* RECORDS PROVIDED:
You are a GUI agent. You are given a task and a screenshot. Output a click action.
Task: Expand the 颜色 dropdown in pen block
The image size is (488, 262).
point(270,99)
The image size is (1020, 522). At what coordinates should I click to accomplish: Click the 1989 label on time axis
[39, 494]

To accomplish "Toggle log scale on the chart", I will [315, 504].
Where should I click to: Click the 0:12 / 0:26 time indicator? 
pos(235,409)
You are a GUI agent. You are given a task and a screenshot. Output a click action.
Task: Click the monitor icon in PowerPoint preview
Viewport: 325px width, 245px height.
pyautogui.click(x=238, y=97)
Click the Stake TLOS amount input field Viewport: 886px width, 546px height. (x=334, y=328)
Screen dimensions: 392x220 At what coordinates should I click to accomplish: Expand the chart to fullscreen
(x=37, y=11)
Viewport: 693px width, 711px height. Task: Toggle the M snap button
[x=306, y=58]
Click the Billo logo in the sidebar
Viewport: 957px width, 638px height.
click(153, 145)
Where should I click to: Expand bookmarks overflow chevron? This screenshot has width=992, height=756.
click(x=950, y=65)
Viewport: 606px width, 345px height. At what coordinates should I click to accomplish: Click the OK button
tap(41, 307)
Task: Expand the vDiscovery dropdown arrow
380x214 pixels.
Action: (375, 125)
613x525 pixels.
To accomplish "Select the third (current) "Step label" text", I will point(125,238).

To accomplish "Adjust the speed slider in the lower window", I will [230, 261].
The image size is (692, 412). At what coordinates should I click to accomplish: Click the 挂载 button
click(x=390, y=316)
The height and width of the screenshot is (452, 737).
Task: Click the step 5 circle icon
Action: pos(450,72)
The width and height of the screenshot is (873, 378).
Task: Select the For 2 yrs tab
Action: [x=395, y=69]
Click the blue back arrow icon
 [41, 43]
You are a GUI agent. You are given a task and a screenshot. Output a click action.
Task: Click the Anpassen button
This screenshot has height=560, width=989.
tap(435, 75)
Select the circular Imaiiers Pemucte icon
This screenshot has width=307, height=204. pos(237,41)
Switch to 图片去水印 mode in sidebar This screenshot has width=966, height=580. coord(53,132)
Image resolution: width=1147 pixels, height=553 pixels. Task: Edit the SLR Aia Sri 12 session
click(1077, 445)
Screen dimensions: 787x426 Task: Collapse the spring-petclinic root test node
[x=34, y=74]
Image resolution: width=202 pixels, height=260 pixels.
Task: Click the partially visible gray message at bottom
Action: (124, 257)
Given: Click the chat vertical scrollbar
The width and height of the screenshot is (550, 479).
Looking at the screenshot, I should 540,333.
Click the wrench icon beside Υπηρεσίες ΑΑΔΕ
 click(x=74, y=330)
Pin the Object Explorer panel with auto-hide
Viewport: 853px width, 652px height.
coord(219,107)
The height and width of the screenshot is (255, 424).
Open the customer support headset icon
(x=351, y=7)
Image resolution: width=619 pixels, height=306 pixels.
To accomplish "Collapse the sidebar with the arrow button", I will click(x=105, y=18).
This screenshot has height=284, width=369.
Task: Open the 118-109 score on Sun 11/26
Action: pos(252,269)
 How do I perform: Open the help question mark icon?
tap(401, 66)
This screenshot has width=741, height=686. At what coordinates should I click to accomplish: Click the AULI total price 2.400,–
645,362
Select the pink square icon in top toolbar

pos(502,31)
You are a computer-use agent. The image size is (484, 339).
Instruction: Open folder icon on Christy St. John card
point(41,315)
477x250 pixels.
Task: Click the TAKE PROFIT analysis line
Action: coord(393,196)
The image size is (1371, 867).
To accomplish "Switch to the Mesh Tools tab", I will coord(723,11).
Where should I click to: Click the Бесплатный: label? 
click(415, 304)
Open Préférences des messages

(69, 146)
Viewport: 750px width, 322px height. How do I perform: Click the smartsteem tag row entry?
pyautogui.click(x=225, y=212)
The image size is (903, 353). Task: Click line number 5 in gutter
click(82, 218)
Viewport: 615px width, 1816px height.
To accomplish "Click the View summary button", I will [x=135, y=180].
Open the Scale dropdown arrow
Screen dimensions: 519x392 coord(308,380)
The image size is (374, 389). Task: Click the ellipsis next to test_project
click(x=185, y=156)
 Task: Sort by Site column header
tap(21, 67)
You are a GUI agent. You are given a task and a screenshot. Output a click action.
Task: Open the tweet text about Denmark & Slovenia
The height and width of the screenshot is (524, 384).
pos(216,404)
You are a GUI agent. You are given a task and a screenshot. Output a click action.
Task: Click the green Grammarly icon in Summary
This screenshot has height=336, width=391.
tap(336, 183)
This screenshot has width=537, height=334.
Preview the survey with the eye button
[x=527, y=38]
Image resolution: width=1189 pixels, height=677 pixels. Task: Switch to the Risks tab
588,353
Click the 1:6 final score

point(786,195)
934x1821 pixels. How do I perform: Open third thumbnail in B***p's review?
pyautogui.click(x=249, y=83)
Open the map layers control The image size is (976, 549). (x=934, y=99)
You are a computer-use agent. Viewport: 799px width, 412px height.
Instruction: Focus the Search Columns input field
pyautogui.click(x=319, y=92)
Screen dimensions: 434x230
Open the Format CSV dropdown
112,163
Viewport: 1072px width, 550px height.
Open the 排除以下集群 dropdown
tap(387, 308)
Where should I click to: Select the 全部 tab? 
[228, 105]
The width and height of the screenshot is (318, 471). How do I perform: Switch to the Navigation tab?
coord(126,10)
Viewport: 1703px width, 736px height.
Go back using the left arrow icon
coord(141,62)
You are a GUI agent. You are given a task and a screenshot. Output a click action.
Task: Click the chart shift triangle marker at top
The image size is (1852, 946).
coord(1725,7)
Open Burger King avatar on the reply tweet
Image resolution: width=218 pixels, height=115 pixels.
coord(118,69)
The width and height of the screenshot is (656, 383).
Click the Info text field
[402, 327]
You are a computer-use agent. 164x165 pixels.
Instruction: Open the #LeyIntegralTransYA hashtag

* WHAT YOU HAVE TO DO: Copy out each line of the material above that holds the word "tweet".

* EXERCISE OUTPUT:
Task: Open the tweet text about Denmark & Slovenia
Open Burger King avatar on the reply tweet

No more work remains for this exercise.